Par Pierre Gourinard
Les polémiques engendrées par l’histoire de la Colonisation traduisent une carence inquiétante, l’oubli de l’humain. L’économique prime le politique et il ne peut y avoir de véritable débat, parce que les aspects « positifs » ou « négatifs » de la Colonisation ne sont trop souvent qu’une bataille de chiffres et de statistiques sans référence au colonisateur ou au colonisé.
Le cadre géographique
Eugène Guernier, professeur à l’Institut des Hautes Etudes marocaines, écrivait dans La Berbérie, l’Islam et la France, paru en 1950, que les Berbères travailleront peut-être quelque jour : « à la résurrection de leur âme, en découvrant l’héritage spirituel légué par les générations disparues ».
Ainsi pourrait revivre l’âme d’un peuple oublié et son histoire pourrait-elle être écrite « vu du dedans », plus que « du dehors ». Le terme de « Berbérie », inusité jusque-là, peut témoigner de l’individualité d’un peuple.
Mais cette définition du monde berbère est d’autant plus malaisée que les communautés que l’on peut désigner sous ce vocable n’ont pas eu de langue écrite qui ait pu témoigner durablement de leur pensée.
Le recours au cadre géographique est nécessaire. Les auteurs de l’Antiquité n’avaient pas trouvé d’expression propre pour les pays que nous désignons sous le nom d’Afrique du Nord. Le terme de Libye fut employé avant les dénominations administratives romaines, Africa, Numidie, avec ses trois divisions : Sitifienne, Césarienne et Tingitane, Maurétanie et enfin Byzacène. Le nom d’Africa a dépassé le cadre de l’actuelle Tunisie du nord pour désigner toutes les possessions romaines. Les Vandales ont, de leur côté, changé le nom d’Africa ou Province Proconsulaire en Zengitane. Après beaucoup d’appellations imprécises, les géographes musulmans ont désigné sous le nom de « Maghreb », Pays du soleil couchant, les territoires situés à l’ouest de l’Égypte jusqu’à l’Océan Atlantique.

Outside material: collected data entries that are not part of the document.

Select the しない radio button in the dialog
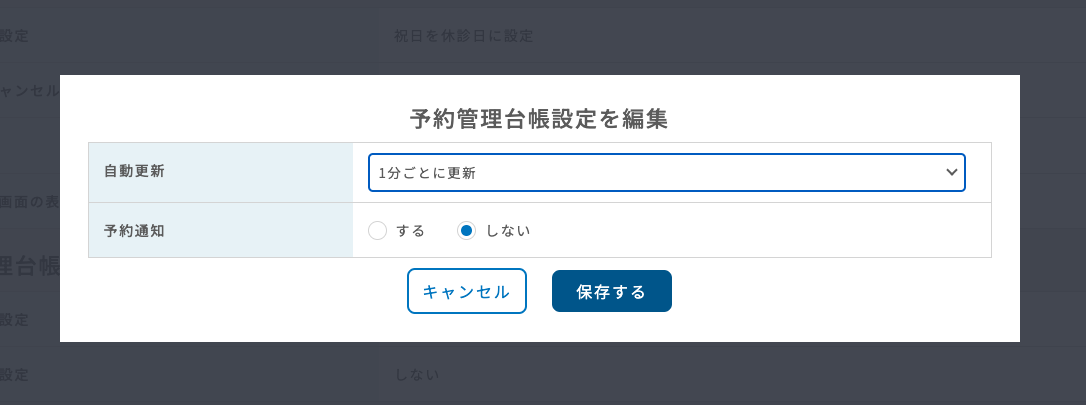Image resolution: width=1086 pixels, height=405 pixels. [x=466, y=231]
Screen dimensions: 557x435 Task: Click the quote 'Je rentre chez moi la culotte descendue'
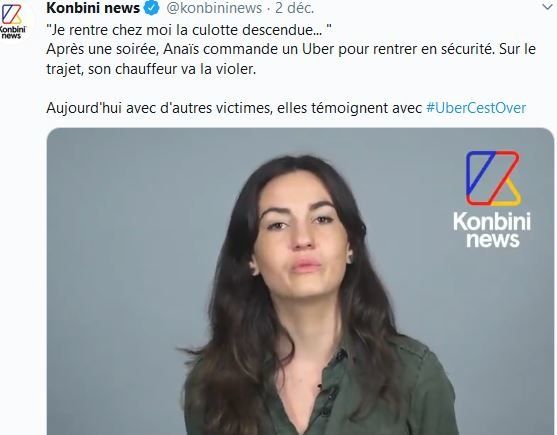(x=189, y=30)
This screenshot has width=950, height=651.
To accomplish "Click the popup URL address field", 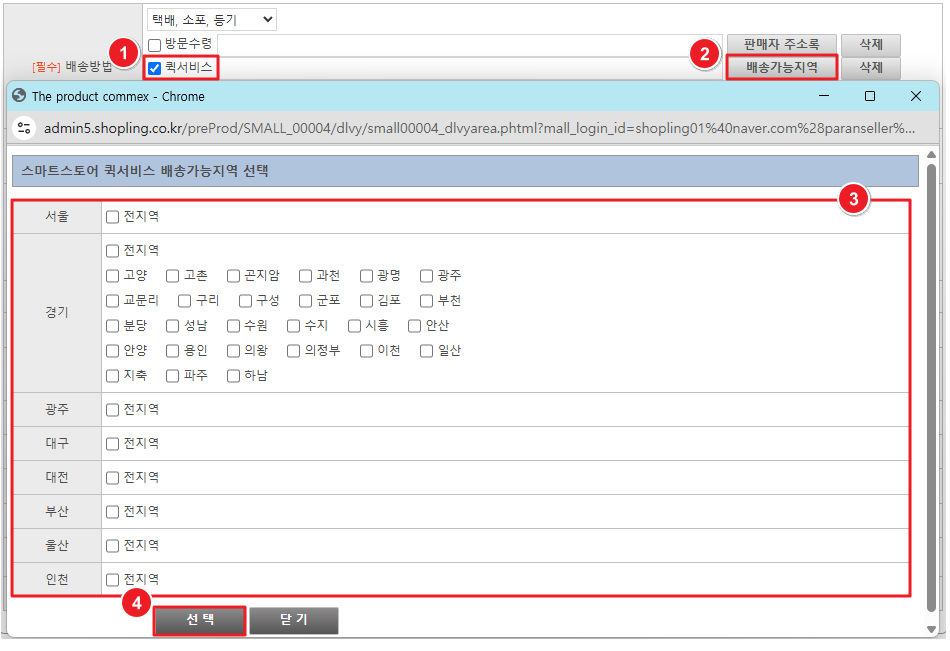I will pos(480,128).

À l’époque moderne, les dénominations de Maroc, Régence de Tunis et d’Alger ont été employées, mais le premier seul traduisait une réalité durable. L’établissement de la souveraineté française en Algérie, à partir de 1830, et le Protectorat français sur le Régence de Tunis, en 1881, ont permis l’adoption définitive des noms d’Algérie et de Tunisie.
Structure sociologique de l’Afrique du Nord
Dès la fin de la Préhistoire, le fonds de la population de l’Afrique du nord est formé de Berbères, qu’il vaut mieux qualifier de « Berbérophones », car rien n’est moins certain que l’unité ethnique de ces populations. Les diverses invasions de l’Afrique du nord ont modifié leurs caractères ethniques, mais toutes n’ont pas laissé de traces durables dans leur mode de vie et la culture des populations. Si les invasions arabes des VIIe et XIe siècles ont détruit la civilisation romano-chrétienne en lui substituant l’Islam, l’expansion française aux XIXe et XXe siècles a introduit une nouvelle civilisation et les conséquences furent capitales pour toute l’Afrique du nord.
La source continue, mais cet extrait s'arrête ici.